ISE 1.4 not sending complete cert chain to client EAP-FAST Mach Auth

Eric Hansen · ‎06-08-2015

Hello, Ive opened a ticket with TAC and they reported this as a potential bug. I am curious if anyone has seen this or if there is a work around or things I can try.

I'm running ISE 1.4 in a distributed deployment(1 PriAdmin, 1PriMon, 4 PSN's), my client is win7 with the Anyconnect 4.1 client and I am trying to do Machine Authentication prior to user login with EAP-Chaining per the following TrustSec Document that was apparently updated in Feb 2015(although it looks identical to the one in 2011): http://www.cisco.com/c/dam/en/us/td/docs/security/ise/how_to/HowTo-82_Deploy_EAP_Chaining.pdf

When the client tries to auth it prompts password over and over, the machine in ISE throws an error that says "12153 EAP-FAST failed SSL/TLS handshake because the client rejected the ISE local-certificate " And then the long winded:

"Check whether the proper server certificate is installed and configured for EAP in the Local Certificates page ( Administration > System > Certificates > Local Certificates ). Also ensure that the certificate authority that signed this server certificate is correctly installed in client's supplicant. Check the previous steps in the log for this EAP-TLS conversation for a message indicating why the handshake failed. Check the OpenSSLErrorMessage and OpenSSLErrorStack for more information."

TAC recommended running the AC client with extended logging and then exporting the dart package. In the Dart package there is a capture file of the problem. In the decode of that you can see that the ISE server is sending the ISE certificate, then the Digicert intermediary CA, but is not sending the Digicert root certificate.... hence invalidating the chain and causing machine auth to fail. The intermediate and root CA's are both installed on ISE as trusted.

I'm stuck, no idea how to proceed. Or wait an entirely unknown amount of time while development comes up with something(hopefully), show stopper for us.

any advice is greatly appreciated

Eric Hansen · ‎06-17-2015

So passing this along in case anyone runs into this same problem.

As I understand it, its a normal part of the TLS operation for the server to automatically send its certificate chain down to the client as part of the "server hello, certificate" packet. And at no point proceeding that packet is there a packet that goes from the client to the server requesting particular parts, the entirety, or none of the certificate chain, the client should have no control over the contents of the server hello packet(pls correct me if i am wrong) with respect to the chain. Or at least in this EAP-Fast/inner EAP-TLS use case.

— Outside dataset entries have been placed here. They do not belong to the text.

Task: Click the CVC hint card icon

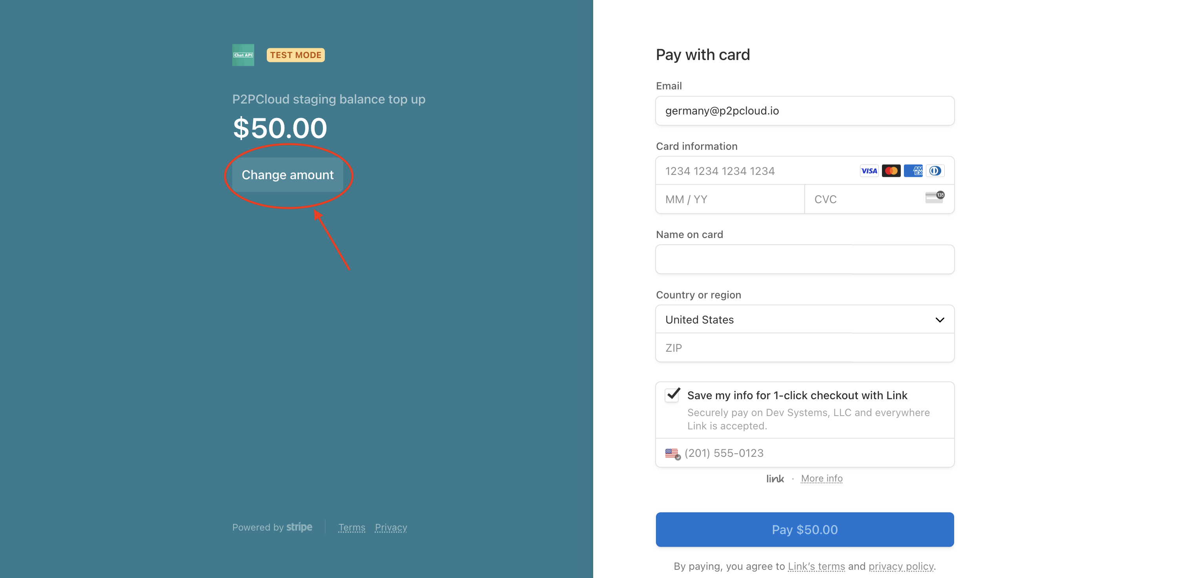Action: click(x=935, y=197)
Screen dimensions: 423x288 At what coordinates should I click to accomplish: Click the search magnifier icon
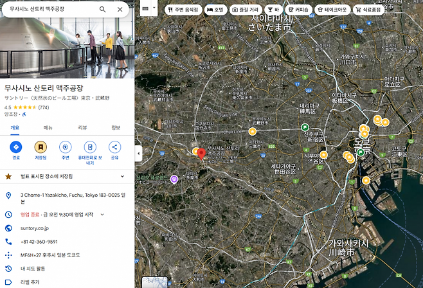pos(103,10)
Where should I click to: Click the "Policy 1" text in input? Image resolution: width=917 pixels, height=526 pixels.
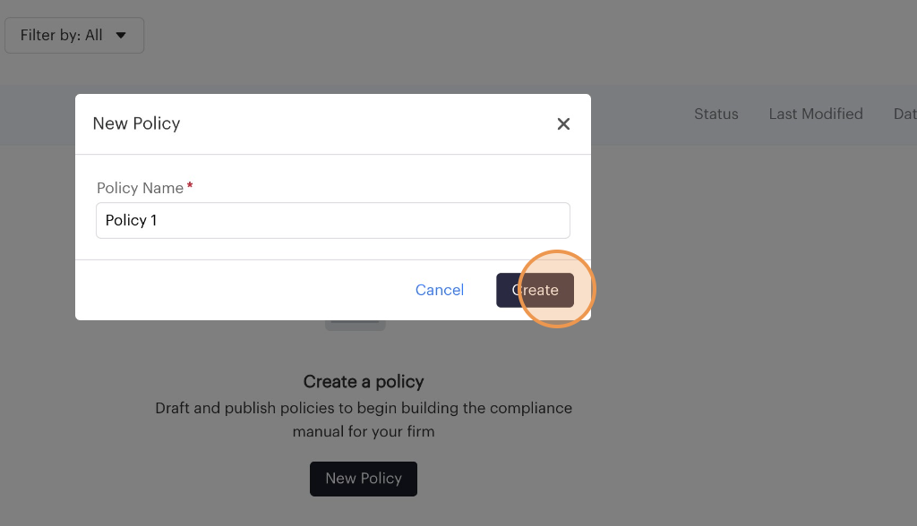[x=131, y=220]
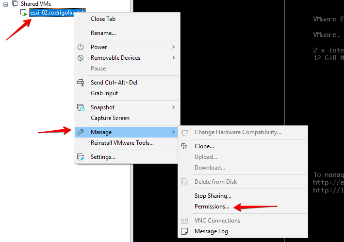Click the Removable Devices disc icon

tap(81, 58)
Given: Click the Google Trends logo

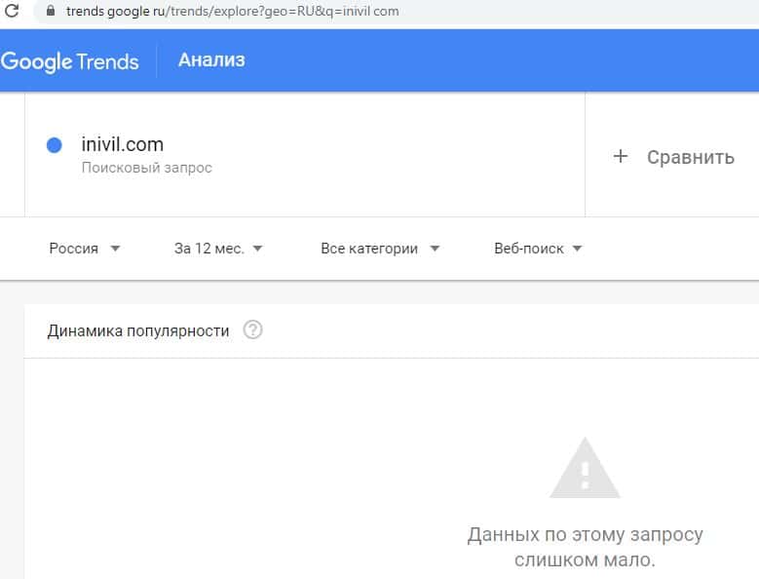Looking at the screenshot, I should point(70,61).
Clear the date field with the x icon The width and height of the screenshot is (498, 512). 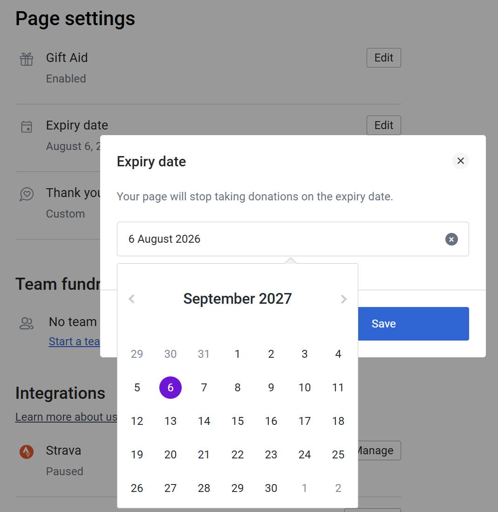451,239
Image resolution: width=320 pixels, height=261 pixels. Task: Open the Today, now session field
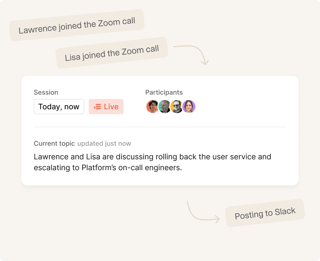tap(59, 107)
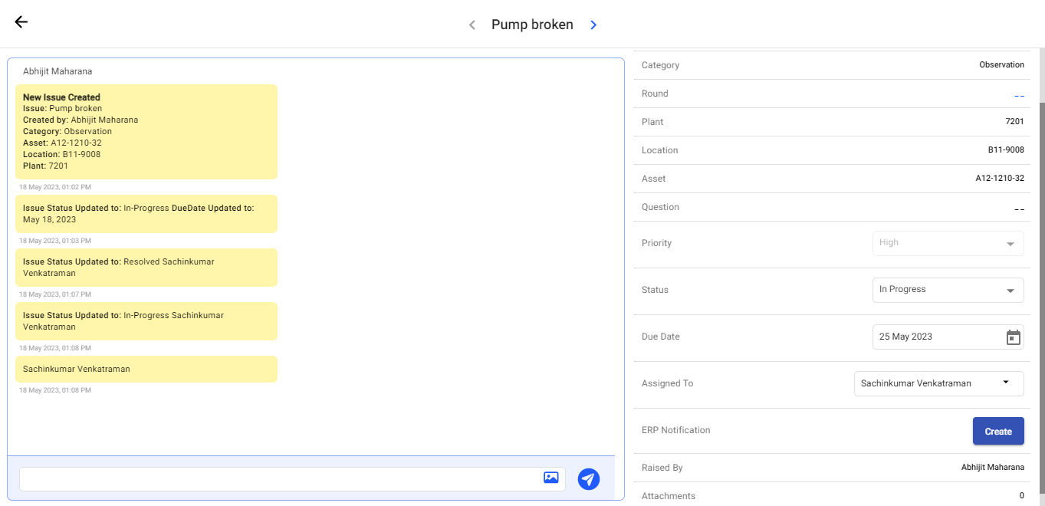Select the status Resolved update message

146,268

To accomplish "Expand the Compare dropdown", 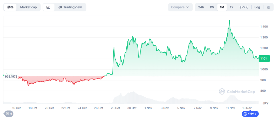I will [180, 7].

So for reasons unknown to me, the ISE server was sending a partial cert chain. Myself, some VAR engineers, and TAC all saw this the same way... as a problem on ISE or even potentially as a bug.

In a moment of frustration, I wiped the test unit's operating system(win7), and let the device reconnect to ISE which pushed AC 4.1 back down to the test unit and the problem went away. Bearing in mind that all the evidence presenting in debug logs and the extended logging logs on AC4.1 pointed to a ISE server problem.

No idea how this problem was caused, which to me is just as frustrating. It also tells me that there are going to be N% of my clients that will have to have something done to their local OS's when this problem happens again, and it seems likely that it will happen again to some degree.

Moral of the story; always test will multiple units of the same type, and never give up on a problem.